## Exercise data
━━━━━━
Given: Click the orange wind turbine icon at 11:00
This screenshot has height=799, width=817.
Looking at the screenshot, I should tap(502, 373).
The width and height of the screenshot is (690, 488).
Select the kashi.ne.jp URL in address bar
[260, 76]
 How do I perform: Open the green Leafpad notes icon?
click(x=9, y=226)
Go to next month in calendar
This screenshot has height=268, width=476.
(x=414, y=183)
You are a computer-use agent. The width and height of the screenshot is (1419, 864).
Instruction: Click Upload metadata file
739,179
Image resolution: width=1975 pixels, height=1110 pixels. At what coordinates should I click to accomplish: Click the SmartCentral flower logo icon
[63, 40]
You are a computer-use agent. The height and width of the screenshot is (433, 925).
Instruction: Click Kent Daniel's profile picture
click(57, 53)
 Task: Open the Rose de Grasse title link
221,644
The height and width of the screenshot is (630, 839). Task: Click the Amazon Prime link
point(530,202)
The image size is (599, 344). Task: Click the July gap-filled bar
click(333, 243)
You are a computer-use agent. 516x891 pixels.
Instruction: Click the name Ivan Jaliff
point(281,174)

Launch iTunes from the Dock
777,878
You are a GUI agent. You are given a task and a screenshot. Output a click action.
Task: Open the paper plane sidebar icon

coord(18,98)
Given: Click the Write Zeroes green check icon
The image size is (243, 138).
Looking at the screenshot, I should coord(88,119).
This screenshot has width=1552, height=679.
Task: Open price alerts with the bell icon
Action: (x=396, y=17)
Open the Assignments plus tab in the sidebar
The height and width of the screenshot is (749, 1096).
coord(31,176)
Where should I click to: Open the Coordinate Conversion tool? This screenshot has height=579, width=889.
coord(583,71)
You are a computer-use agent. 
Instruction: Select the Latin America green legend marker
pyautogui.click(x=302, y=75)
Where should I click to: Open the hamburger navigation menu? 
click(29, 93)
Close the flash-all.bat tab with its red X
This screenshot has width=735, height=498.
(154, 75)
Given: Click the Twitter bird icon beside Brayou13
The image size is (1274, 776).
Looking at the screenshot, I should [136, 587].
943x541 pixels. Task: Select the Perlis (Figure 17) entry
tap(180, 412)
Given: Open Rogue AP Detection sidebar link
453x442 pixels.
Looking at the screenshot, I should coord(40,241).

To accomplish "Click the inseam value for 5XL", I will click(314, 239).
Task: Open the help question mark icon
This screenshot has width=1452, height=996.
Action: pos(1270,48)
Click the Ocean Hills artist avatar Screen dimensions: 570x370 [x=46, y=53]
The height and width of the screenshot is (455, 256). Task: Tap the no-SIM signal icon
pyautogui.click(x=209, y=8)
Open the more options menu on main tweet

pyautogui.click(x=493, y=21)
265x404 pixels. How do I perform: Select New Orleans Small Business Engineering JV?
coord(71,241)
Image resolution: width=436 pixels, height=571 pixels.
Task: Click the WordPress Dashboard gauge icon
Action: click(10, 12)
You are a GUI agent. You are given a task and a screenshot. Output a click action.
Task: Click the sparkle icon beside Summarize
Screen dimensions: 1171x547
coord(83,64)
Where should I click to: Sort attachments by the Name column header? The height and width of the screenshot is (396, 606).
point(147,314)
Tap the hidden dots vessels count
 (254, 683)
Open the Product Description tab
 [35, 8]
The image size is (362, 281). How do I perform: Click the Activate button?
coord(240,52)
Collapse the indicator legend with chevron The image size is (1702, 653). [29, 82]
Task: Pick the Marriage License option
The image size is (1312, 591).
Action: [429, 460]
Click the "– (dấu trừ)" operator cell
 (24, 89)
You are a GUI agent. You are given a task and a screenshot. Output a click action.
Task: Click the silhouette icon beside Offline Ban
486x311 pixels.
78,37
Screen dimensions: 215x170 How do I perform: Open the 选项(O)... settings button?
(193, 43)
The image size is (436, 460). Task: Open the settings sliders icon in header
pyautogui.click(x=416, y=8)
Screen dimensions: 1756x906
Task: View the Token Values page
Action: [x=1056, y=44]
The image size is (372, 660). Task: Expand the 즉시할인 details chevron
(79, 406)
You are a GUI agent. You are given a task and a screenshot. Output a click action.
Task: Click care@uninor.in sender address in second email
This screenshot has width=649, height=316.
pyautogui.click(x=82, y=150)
━━━━━━
## Task description
From the first line to the last, print the listing above exactly.

## Written response
Given: Click the orange wind turbine icon at 11:00
This screenshot has height=799, width=817.
Looking at the screenshot, I should tap(502, 373).
The width and height of the screenshot is (690, 488).
Select the kashi.ne.jp URL in address bar
[260, 76]
 How do I perform: Open the green Leafpad notes icon?
click(x=9, y=226)
Go to next month in calendar
This screenshot has height=268, width=476.
(x=414, y=183)
You are a computer-use agent. The width and height of the screenshot is (1419, 864).
Instruction: Click Upload metadata file
739,179
Image resolution: width=1975 pixels, height=1110 pixels. At what coordinates should I click to accomplish: Click the SmartCentral flower logo icon
[63, 40]
You are a computer-use agent. The height and width of the screenshot is (433, 925).
Instruction: Click Kent Daniel's profile picture
click(57, 53)
 Task: Open the Rose de Grasse title link
221,644
The height and width of the screenshot is (630, 839). Task: Click the Amazon Prime link
point(530,202)
The image size is (599, 344). Task: Click the July gap-filled bar
click(333, 243)
You are a computer-use agent. 516x891 pixels.
Instruction: Click the name Ivan Jaliff
point(281,174)

Launch iTunes from the Dock
777,878
You are a GUI agent. You are given a task and a screenshot. Output a click action.
Task: Open the paper plane sidebar icon

coord(18,98)
Given: Click the Write Zeroes green check icon
The image size is (243, 138).
Looking at the screenshot, I should coord(88,119).
This screenshot has width=1552, height=679.
Task: Open price alerts with the bell icon
Action: (x=396, y=17)
Open the Assignments plus tab in the sidebar
The height and width of the screenshot is (749, 1096).
coord(31,176)
Where should I click to: Open the Coordinate Conversion tool? This screenshot has height=579, width=889.
coord(583,71)
You are a computer-use agent. 
Instruction: Select the Latin America green legend marker
pyautogui.click(x=302, y=75)
Where should I click to: Open the hamburger navigation menu? 
click(29, 93)
Close the flash-all.bat tab with its red X
This screenshot has width=735, height=498.
(154, 75)
Given: Click the Twitter bird icon beside Brayou13
The image size is (1274, 776).
Looking at the screenshot, I should [136, 587].
943x541 pixels. Task: Select the Perlis (Figure 17) entry
tap(180, 412)
Given: Open Rogue AP Detection sidebar link
453x442 pixels.
Looking at the screenshot, I should coord(40,241).

To accomplish "Click the inseam value for 5XL", I will click(314, 239).
Task: Open the help question mark icon
This screenshot has width=1452, height=996.
Action: pos(1270,48)
Click the Ocean Hills artist avatar Screen dimensions: 570x370 [x=46, y=53]
The height and width of the screenshot is (455, 256). Task: Tap the no-SIM signal icon
pyautogui.click(x=209, y=8)
Open the more options menu on main tweet

pyautogui.click(x=493, y=21)
265x404 pixels. How do I perform: Select New Orleans Small Business Engineering JV?
coord(71,241)
Image resolution: width=436 pixels, height=571 pixels.
Task: Click the WordPress Dashboard gauge icon
Action: click(10, 12)
You are a GUI agent. You are given a task and a screenshot. Output a click action.
Task: Click the sparkle icon beside Summarize
Screen dimensions: 1171x547
coord(83,64)
Where should I click to: Sort attachments by the Name column header? The height and width of the screenshot is (396, 606).
point(147,314)
Tap the hidden dots vessels count
 (254, 683)
Open the Product Description tab
 [35, 8]
The image size is (362, 281). How do I perform: Click the Activate button?
coord(240,52)
Collapse the indicator legend with chevron The image size is (1702, 653). [29, 82]
Task: Pick the Marriage License option
The image size is (1312, 591).
Action: [429, 460]
Click the "– (dấu trừ)" operator cell
 (24, 89)
You are a GUI agent. You are given a task and a screenshot. Output a click action.
Task: Click the silhouette icon beside Offline Ban
486x311 pixels.
78,37
Screen dimensions: 215x170 How do I perform: Open the 选项(O)... settings button?
(193, 43)
The image size is (436, 460). Task: Open the settings sliders icon in header
pyautogui.click(x=416, y=8)
Screen dimensions: 1756x906
Task: View the Token Values page
Action: [x=1056, y=44]
The image size is (372, 660). Task: Expand the 즉시할인 details chevron
(79, 406)
You are a GUI agent. You are given a task and a screenshot. Output a click action.
Task: Click care@uninor.in sender address in second email
This screenshot has width=649, height=316.
pyautogui.click(x=82, y=150)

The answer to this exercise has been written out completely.